In the records that follow, find the line with "Task: Click Women's Pool Matches under HOC22"; from there, retype every line exactly through the line with "Task: Click the hamburger", which also belongs to the answer.
---------- The input
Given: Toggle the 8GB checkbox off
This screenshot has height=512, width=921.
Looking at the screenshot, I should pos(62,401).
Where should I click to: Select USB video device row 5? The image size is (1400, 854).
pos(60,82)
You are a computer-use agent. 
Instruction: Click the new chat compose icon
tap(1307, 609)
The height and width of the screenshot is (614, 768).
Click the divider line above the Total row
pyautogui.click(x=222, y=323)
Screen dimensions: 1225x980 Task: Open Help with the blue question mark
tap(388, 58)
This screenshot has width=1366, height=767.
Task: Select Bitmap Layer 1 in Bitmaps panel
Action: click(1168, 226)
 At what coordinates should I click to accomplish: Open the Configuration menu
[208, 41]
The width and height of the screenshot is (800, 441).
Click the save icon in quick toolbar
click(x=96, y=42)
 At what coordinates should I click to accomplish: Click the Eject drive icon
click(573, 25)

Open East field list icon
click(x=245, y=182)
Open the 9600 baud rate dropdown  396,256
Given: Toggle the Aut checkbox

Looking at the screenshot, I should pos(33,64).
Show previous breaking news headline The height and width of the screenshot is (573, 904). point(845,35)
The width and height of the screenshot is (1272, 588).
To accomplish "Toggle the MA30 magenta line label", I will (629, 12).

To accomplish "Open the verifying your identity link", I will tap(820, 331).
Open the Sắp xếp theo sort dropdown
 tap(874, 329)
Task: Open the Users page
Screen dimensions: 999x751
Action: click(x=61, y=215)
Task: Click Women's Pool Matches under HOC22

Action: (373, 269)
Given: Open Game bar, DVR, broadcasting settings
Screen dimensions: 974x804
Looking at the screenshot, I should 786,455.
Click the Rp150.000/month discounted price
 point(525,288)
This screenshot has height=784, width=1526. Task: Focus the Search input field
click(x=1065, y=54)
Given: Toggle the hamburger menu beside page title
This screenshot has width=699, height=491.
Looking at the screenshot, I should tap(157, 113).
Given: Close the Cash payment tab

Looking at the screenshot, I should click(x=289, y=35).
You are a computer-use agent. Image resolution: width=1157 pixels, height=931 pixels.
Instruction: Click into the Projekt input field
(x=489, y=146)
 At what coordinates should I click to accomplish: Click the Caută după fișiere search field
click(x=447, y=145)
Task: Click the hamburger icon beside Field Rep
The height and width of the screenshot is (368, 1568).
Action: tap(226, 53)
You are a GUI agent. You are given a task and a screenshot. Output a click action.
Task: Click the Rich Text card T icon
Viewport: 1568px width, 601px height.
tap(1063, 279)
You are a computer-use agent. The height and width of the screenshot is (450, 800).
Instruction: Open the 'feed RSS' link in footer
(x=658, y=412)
--------------------
*Task solution:*
Task: Click Women's Pool Matches under HOC22

Action: (373, 269)
Given: Open Game bar, DVR, broadcasting settings
Screen dimensions: 974x804
Looking at the screenshot, I should 786,455.
Click the Rp150.000/month discounted price
 point(525,288)
This screenshot has height=784, width=1526. Task: Focus the Search input field
click(x=1065, y=54)
Given: Toggle the hamburger menu beside page title
This screenshot has width=699, height=491.
Looking at the screenshot, I should tap(157, 113).
Given: Close the Cash payment tab

Looking at the screenshot, I should click(x=289, y=35).
You are a computer-use agent. Image resolution: width=1157 pixels, height=931 pixels.
Instruction: Click into the Projekt input field
(x=489, y=146)
 At what coordinates should I click to accomplish: Click the Caută după fișiere search field
click(x=447, y=145)
Task: Click the hamburger icon beside Field Rep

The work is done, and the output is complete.